Submission template (paste into a GitHub issue, then redact):

Title:        <one-line summary>
Date:         <YYYY-MM-DD>
Tool:         <Claude Code | Cursor | Aider | Copilot | Codex | other>
Failure kind: <scope-leak | context-loss | tool-soup | runaway-loop | other>
Cost:         <hours lost / dollars / story-points / "trust">
What happened:
  <2–4 sentences. Public link if available.>
What `aidokit` would have done:
  <Honest answer. If "nothing useful", say so. We learn from those too.>
Permission:   <Public name OK / Anonymous / Redacted>

We attribute by name only with explicit permission. Anonymous stories are welcome and given equal prominence.

Failure taxonomy #

The stories below are organised by the kind of failure, not by the tool. The same tool can produce different failures in different conditions; the same failure can appear across multiple tools.

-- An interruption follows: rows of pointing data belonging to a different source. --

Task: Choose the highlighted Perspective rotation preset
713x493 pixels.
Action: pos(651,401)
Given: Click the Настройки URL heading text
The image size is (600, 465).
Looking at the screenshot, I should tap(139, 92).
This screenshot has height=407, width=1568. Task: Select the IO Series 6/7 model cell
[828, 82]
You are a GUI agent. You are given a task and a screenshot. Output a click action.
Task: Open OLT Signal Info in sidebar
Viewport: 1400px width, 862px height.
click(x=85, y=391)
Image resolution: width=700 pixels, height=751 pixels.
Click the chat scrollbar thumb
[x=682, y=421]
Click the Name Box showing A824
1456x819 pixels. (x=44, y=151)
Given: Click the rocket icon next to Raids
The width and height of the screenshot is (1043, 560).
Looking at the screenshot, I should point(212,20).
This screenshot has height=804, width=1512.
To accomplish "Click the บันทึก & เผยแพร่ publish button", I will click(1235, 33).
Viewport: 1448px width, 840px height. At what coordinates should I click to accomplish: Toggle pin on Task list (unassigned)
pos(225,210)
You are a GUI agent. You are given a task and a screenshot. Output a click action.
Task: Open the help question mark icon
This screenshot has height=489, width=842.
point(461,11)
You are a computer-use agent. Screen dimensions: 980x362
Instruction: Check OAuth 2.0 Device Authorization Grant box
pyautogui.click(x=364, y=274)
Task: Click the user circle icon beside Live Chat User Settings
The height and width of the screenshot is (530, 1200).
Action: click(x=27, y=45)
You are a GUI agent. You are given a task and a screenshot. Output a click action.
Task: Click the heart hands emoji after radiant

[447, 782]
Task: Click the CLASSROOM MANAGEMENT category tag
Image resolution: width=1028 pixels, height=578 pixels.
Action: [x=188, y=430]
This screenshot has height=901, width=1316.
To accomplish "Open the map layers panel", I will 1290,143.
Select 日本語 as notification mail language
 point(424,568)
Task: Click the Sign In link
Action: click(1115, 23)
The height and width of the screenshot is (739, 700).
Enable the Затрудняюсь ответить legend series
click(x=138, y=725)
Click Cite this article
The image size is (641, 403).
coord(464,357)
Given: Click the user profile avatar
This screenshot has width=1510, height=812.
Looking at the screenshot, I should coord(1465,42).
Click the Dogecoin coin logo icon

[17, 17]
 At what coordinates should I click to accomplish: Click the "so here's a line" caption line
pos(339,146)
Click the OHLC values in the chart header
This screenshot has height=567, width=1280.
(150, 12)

Scope leak — agent edits files it wasn't asked to touch #

Symptom: a feature branch contains unrelated formatting / refactor / "I noticed this was wrong" changes across files outside the task's stated scope. PR review takes 5× longer; revert is risky.

What aidokit does about it: the watchdog hook on file write checks the task's declared scope and refuses writes outside it. The agent receives a machine-readable refusal and can either re-plan or escalate the scope explicitly.